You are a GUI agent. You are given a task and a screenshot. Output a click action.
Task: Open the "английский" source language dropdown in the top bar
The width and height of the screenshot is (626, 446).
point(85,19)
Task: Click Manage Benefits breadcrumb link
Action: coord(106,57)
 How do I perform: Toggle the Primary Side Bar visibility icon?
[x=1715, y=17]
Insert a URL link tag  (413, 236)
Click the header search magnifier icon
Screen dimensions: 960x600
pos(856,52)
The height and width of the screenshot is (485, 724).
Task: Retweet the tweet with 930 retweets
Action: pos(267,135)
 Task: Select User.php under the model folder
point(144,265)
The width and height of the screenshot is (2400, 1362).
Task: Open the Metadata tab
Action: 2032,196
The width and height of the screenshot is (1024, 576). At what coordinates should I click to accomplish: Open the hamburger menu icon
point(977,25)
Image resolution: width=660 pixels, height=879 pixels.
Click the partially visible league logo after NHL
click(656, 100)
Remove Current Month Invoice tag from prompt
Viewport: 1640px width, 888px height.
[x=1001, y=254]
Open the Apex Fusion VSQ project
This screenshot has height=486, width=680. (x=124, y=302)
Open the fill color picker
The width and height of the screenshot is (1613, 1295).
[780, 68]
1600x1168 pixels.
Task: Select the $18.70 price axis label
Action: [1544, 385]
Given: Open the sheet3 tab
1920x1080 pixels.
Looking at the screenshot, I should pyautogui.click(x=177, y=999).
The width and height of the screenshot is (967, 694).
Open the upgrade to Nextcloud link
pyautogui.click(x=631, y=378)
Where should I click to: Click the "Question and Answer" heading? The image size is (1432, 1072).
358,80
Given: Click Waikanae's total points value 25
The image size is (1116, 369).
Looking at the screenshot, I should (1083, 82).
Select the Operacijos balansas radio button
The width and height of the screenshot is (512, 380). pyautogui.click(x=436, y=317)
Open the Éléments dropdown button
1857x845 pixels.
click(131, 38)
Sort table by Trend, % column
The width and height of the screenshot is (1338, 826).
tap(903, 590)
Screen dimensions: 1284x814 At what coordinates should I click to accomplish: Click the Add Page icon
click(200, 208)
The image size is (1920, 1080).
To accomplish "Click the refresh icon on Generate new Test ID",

> [Given task] From the listing above, copy every line that contains the string "dimensions".

> [Written response]
Screen dimensions: 960x600
Screen dimensions: 1284x814 At what coordinates should I click to accomplish: Click the Add Page icon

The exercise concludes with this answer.